WORK REQUEST :: Begin at the line with "Viewport: 480px width, 437px" and output every line through the end of the records, exactly as given. Omit pictures.
- Opening Delimiter -
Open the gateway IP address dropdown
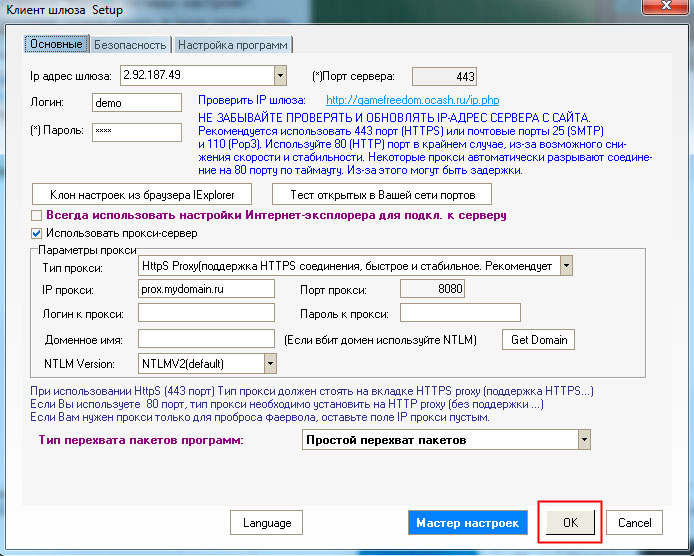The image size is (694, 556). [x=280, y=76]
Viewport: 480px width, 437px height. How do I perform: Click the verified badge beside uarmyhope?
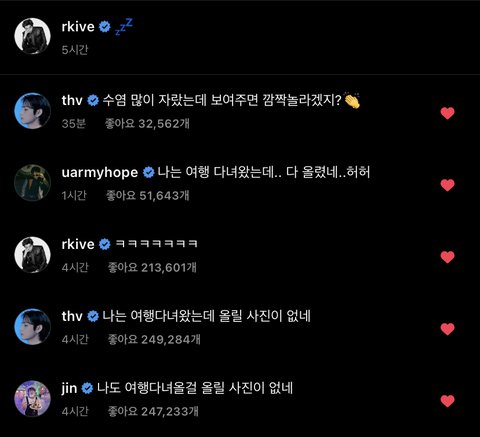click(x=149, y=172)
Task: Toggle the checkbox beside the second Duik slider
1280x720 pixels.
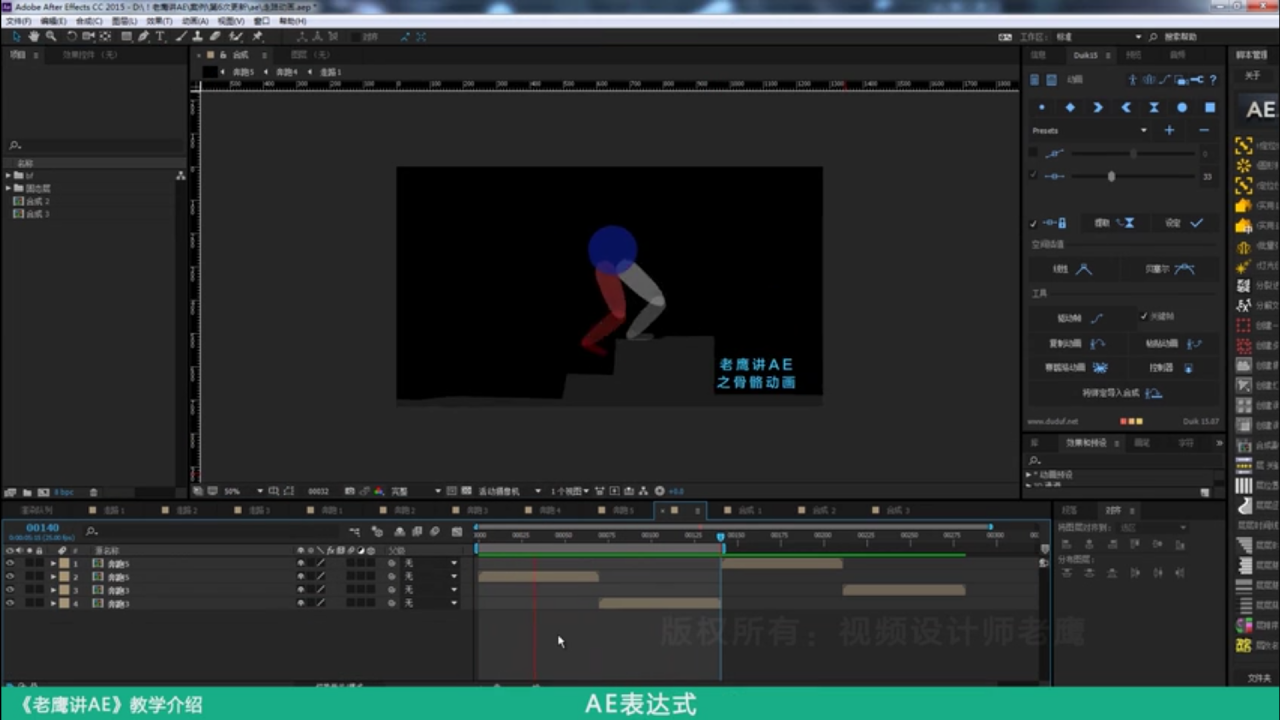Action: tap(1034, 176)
- Closing Delimiter -
WRITTEN ANSWER ::
Viewport: 480px width, 437px height. How do I perform: Click the verified badge beside uarmyhope?
click(x=149, y=172)
Task: Toggle the checkbox beside the second Duik slider
1280x720 pixels.
Action: tap(1034, 176)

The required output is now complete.